親分に協力?


夾:図解
 「夾」という字は、大の字型に立った大きな人が、両わきに小さな人をかかえこんださまを表します。

 大きな人の側からいえば「わきばさむ」こと示しますし、小さな人の側からいえば、間に「はさまれる」ことを表します。

 侠客の「侠」とは、子分をだきこむ親分であり、「挟」とは間にはさむ動作。峡谷の「峡」とは、両側にそそり立つ山にはさまれた谷のこと。

 「協」の右側や「脅」の上にある記号は、「力」という字を三つ合わせて、力を合わせる意を表したものです。のち「十」印(多くのものを集める)をそえて、「協」と書くようになりました。「協力」とは、この記号の原義(もとの意味)を保存したコトバ。

 しかし、「協力」とは、他方から考えると、軸になる力を他の力がはさんで、強い一本の力とすることであって、侠客の親分が子分の力をだきこんで、何々組という強い力を打ち出すのと同じこと。

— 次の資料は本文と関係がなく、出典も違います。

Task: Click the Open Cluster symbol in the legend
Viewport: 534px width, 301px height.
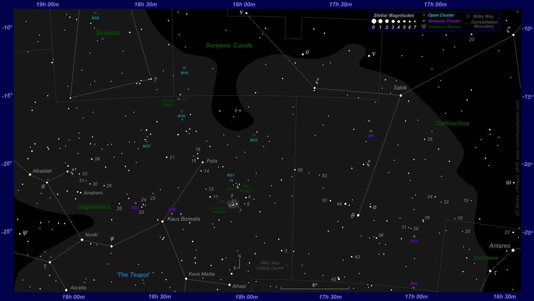Action: click(424, 15)
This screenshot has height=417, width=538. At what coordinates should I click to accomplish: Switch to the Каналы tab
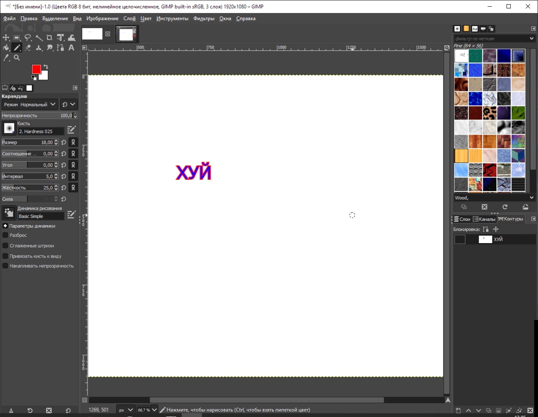(x=484, y=219)
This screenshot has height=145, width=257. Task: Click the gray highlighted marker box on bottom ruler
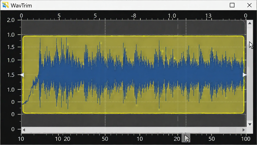pyautogui.click(x=186, y=138)
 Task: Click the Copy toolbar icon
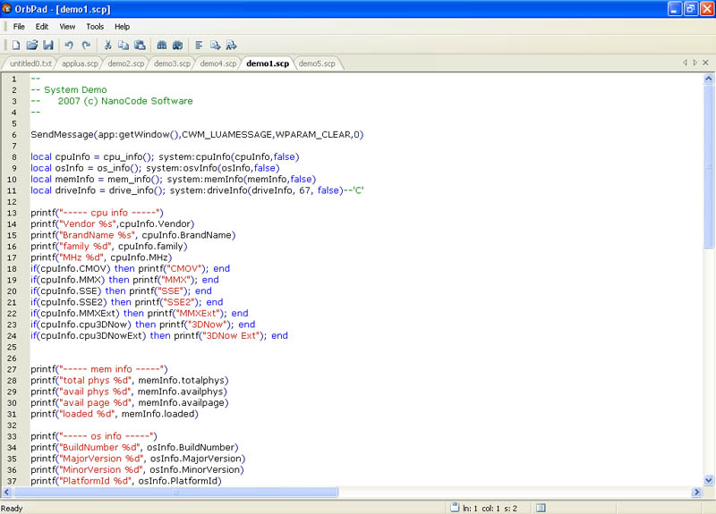124,45
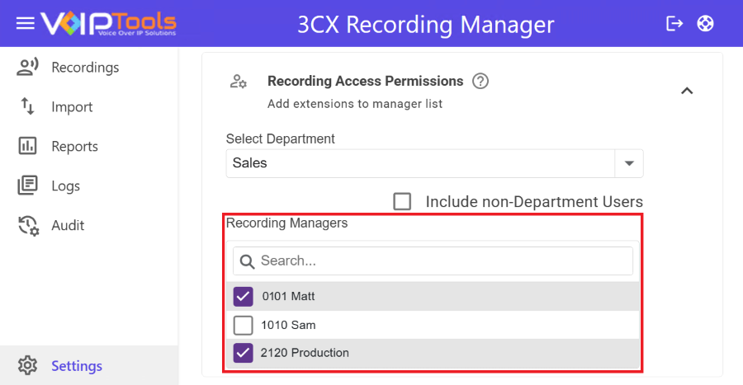The image size is (743, 385).
Task: Click the Audit history icon
Action: (x=27, y=225)
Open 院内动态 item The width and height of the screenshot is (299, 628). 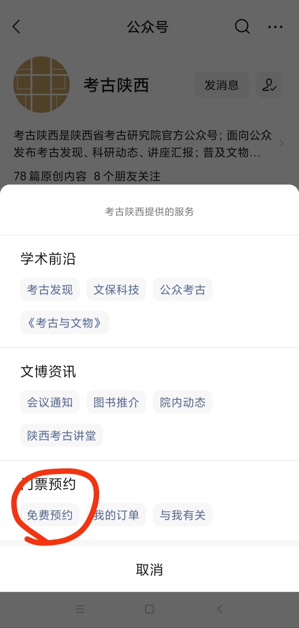183,402
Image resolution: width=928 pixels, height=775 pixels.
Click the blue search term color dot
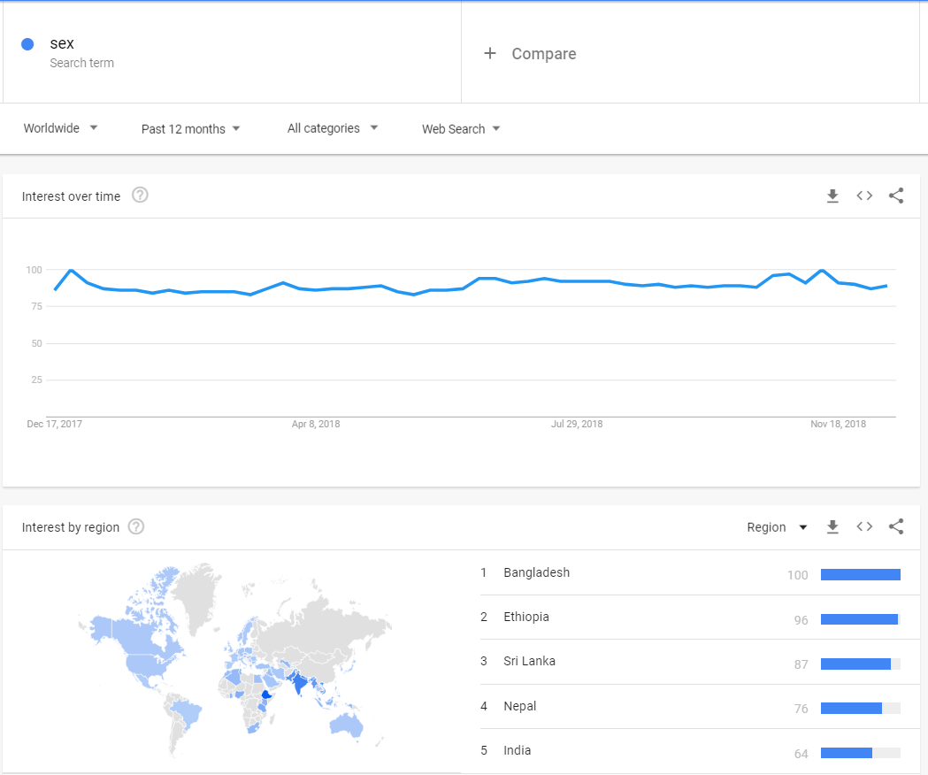click(27, 44)
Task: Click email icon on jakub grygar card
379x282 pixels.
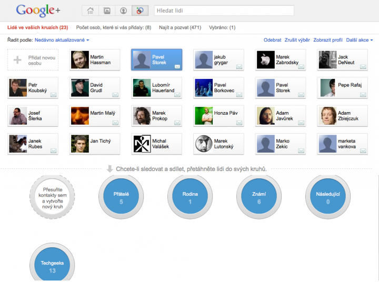Action: (x=240, y=66)
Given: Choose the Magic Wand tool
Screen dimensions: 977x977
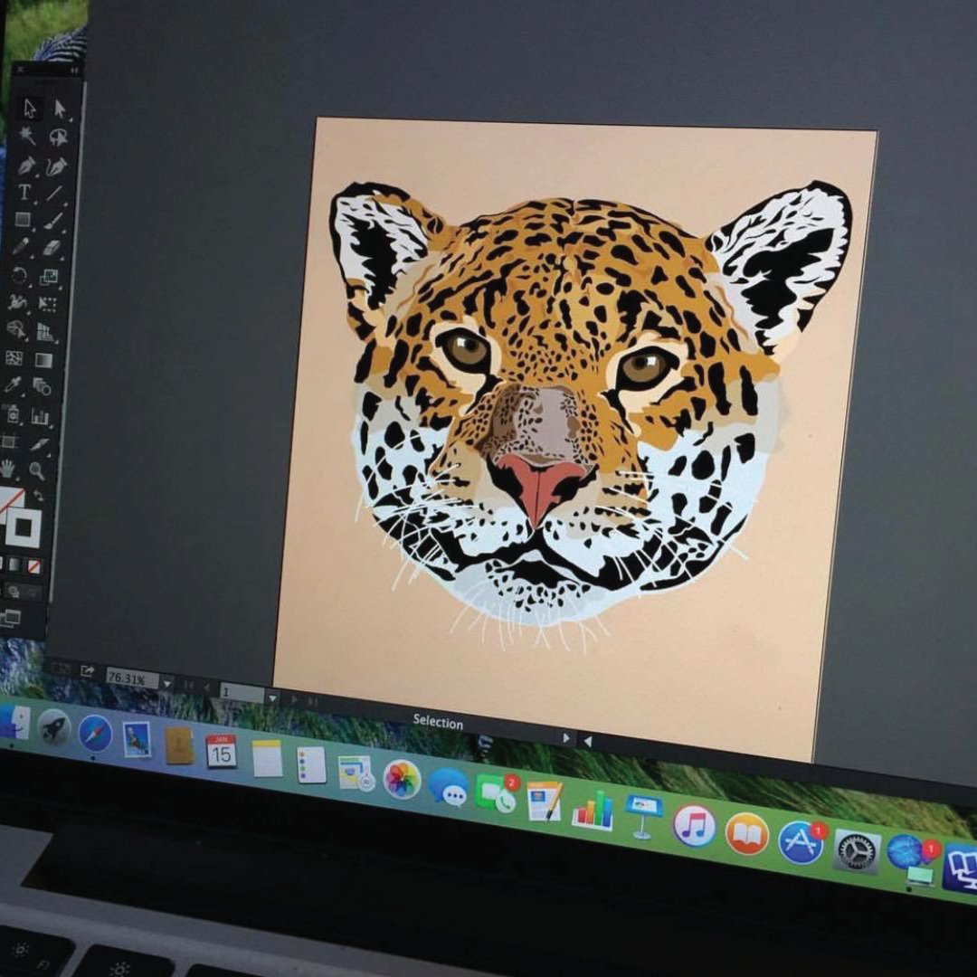Looking at the screenshot, I should click(27, 136).
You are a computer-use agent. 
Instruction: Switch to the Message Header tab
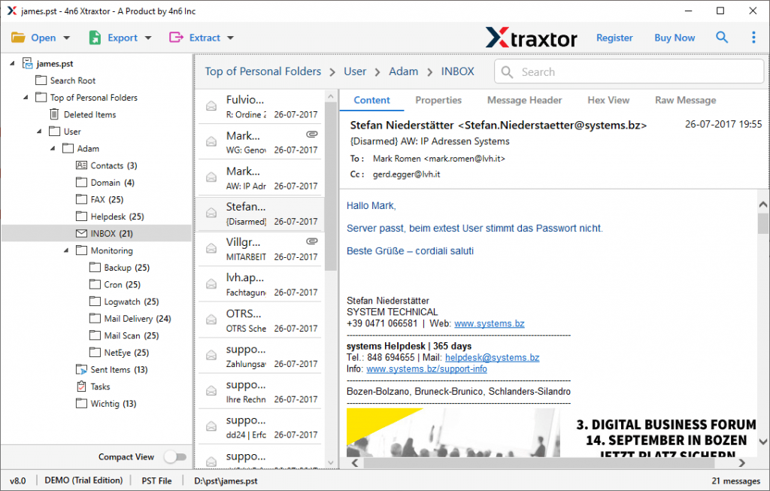point(524,100)
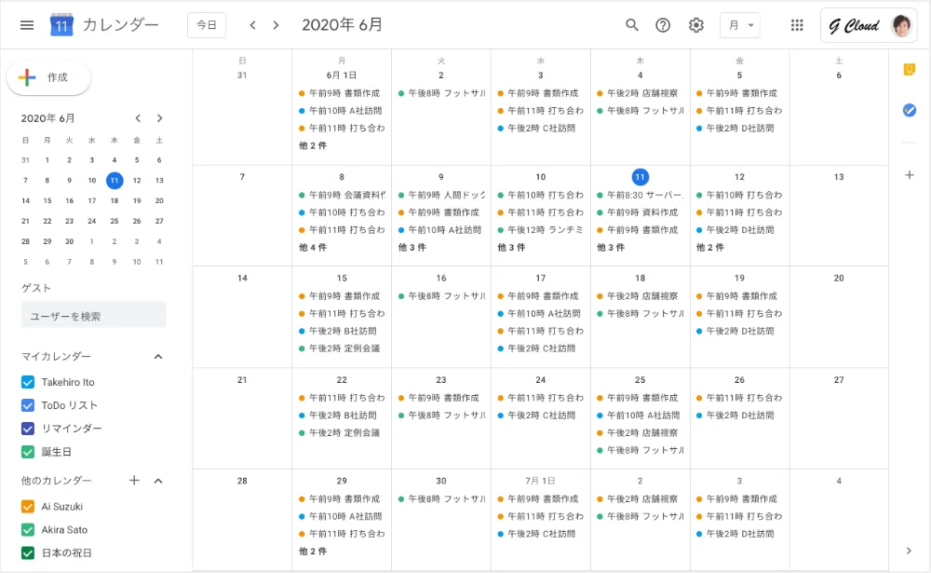
Task: Open the 月 view dropdown
Action: pyautogui.click(x=740, y=25)
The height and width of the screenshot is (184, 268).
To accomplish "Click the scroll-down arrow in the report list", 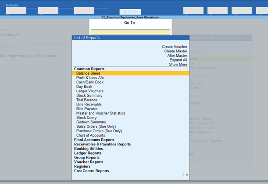I will pos(187,176).
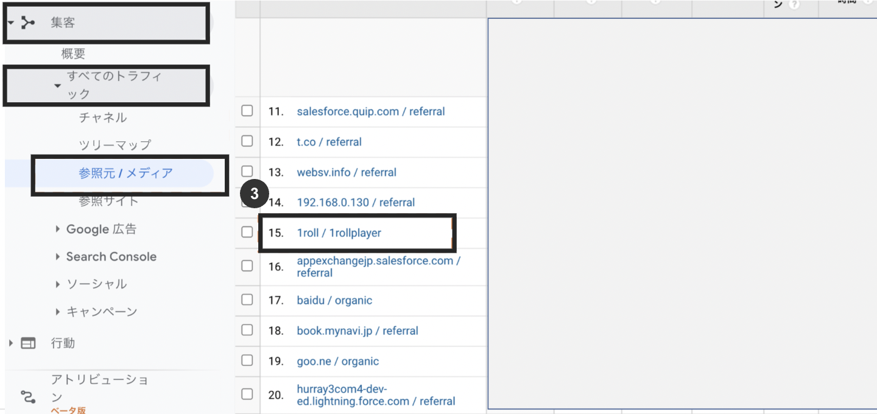This screenshot has width=877, height=414.
Task: Go to 参照サイト report
Action: 108,201
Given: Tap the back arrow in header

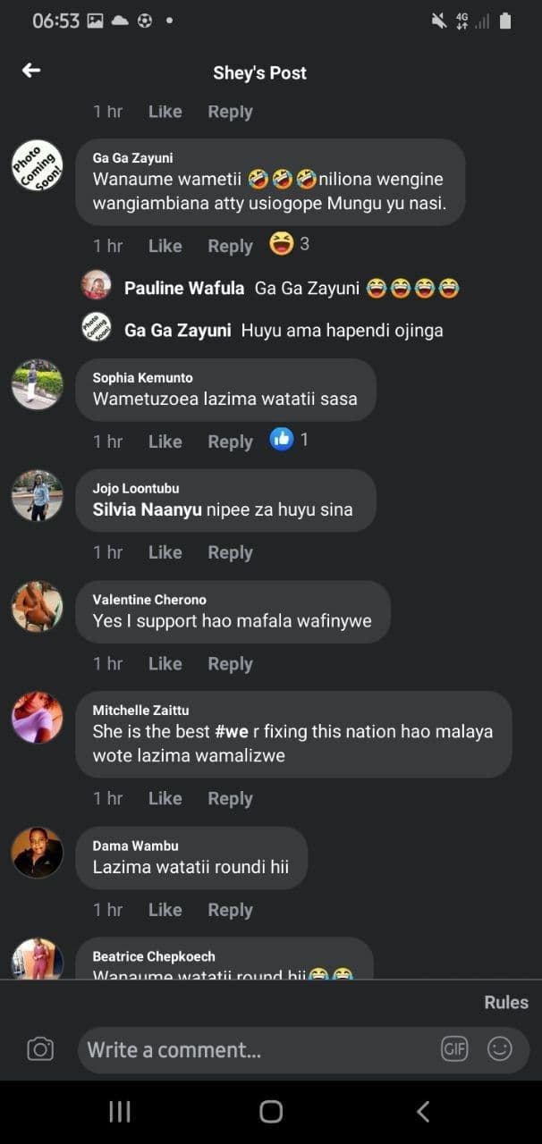Looking at the screenshot, I should click(x=32, y=71).
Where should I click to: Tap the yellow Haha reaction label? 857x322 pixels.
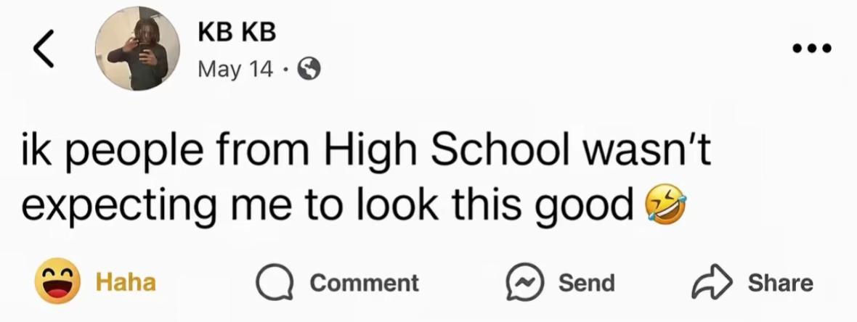[126, 283]
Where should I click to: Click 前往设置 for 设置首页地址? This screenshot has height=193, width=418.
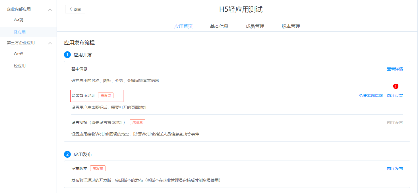pyautogui.click(x=395, y=96)
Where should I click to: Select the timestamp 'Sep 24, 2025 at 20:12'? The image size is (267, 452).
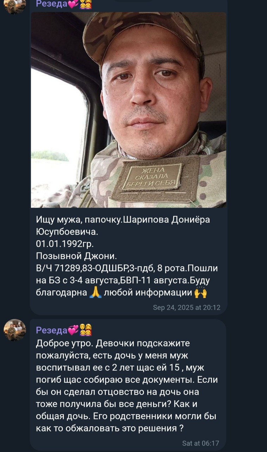(187, 308)
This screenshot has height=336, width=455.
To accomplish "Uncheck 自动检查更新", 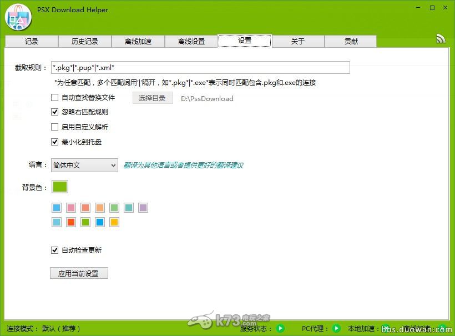I will pos(54,250).
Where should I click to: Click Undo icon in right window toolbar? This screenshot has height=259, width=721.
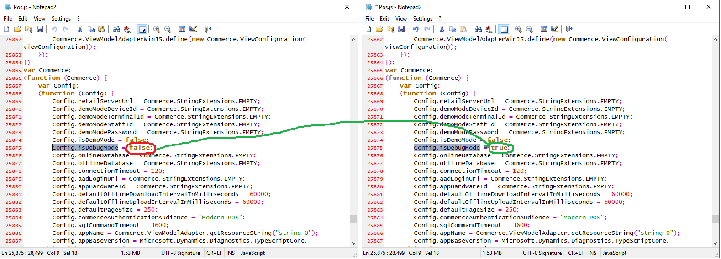point(416,29)
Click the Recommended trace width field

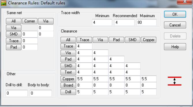point(124,22)
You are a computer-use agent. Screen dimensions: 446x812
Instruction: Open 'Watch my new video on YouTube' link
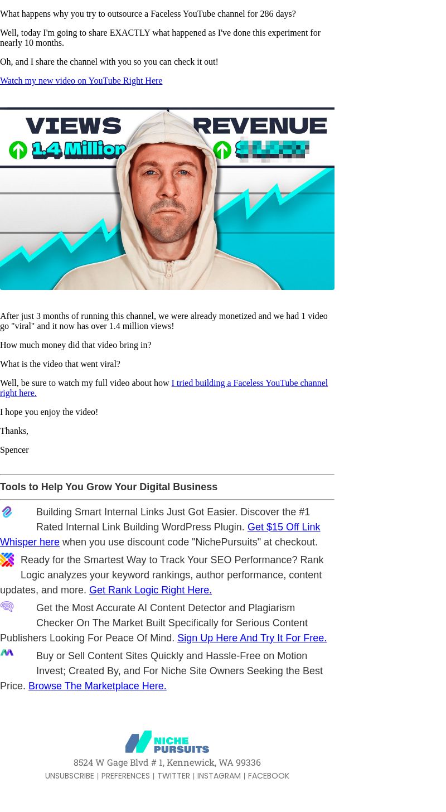point(81,81)
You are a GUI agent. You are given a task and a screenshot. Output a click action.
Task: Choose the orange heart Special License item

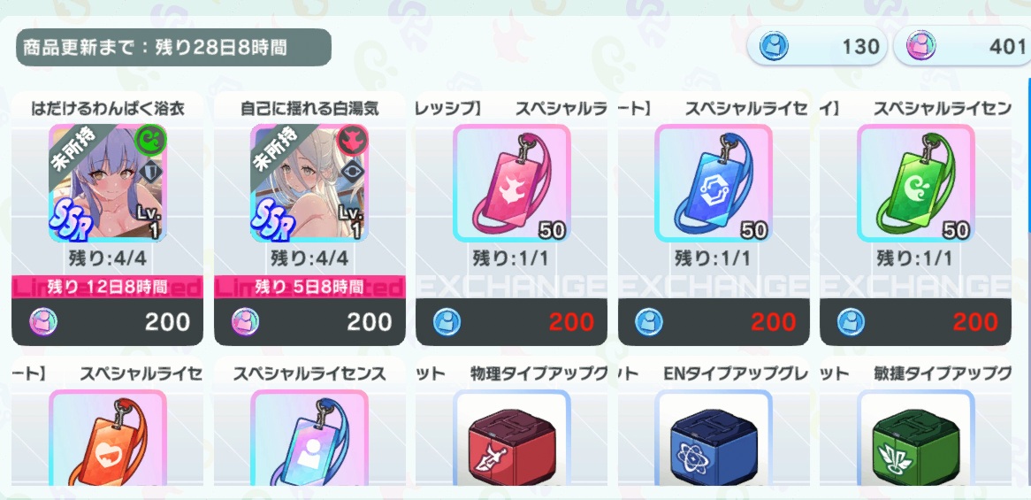pyautogui.click(x=108, y=437)
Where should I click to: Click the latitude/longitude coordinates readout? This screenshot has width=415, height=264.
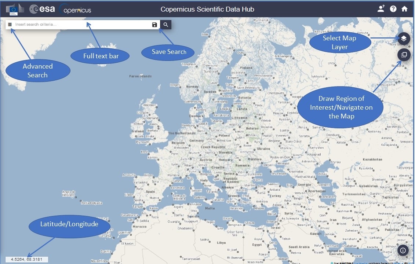(x=27, y=260)
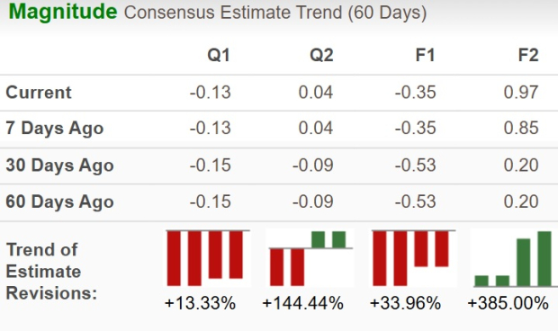Click the +33.96% revision percentage

(x=405, y=304)

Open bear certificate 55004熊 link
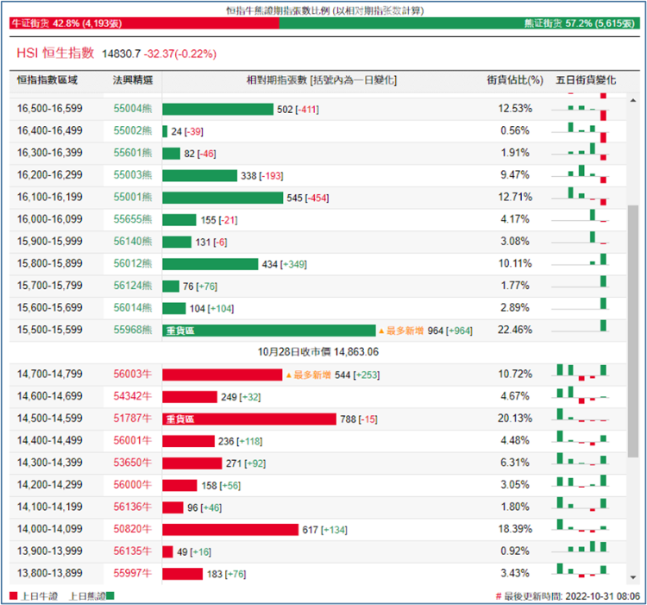(x=133, y=109)
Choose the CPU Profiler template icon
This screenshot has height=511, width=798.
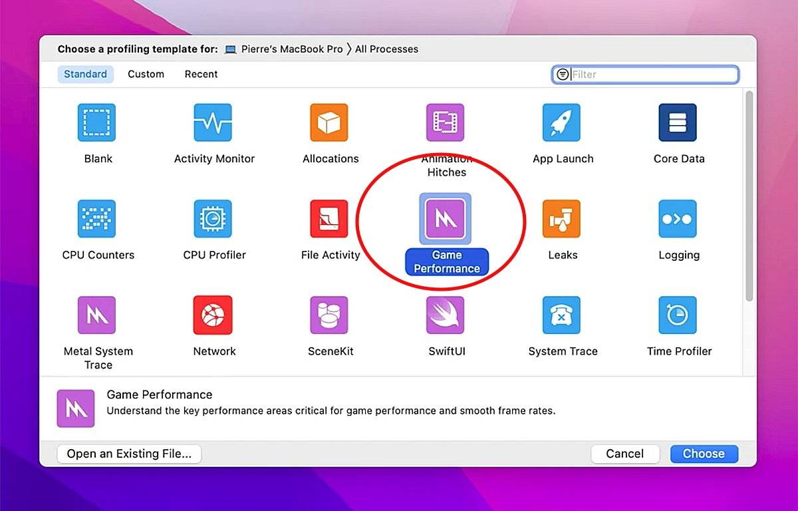point(213,219)
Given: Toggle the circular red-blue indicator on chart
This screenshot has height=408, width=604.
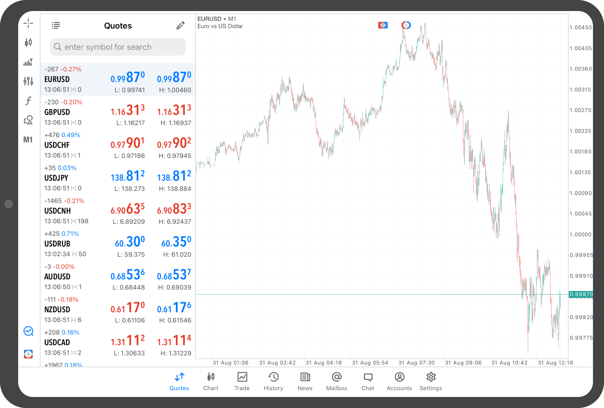Looking at the screenshot, I should [406, 25].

 そこで、「協」は、一面では「兼」と近いが、「夾」と同系。
 ムネを両わきから挟むワキ腹を「脇」といい、両側から挟んで逃げられないようにしておいて、おどしあげるのを迫というのは、まさしく「挟」と同系。

『漢字語源辞典』(学燈社)p.861 より、少し表現を変えて引用しました。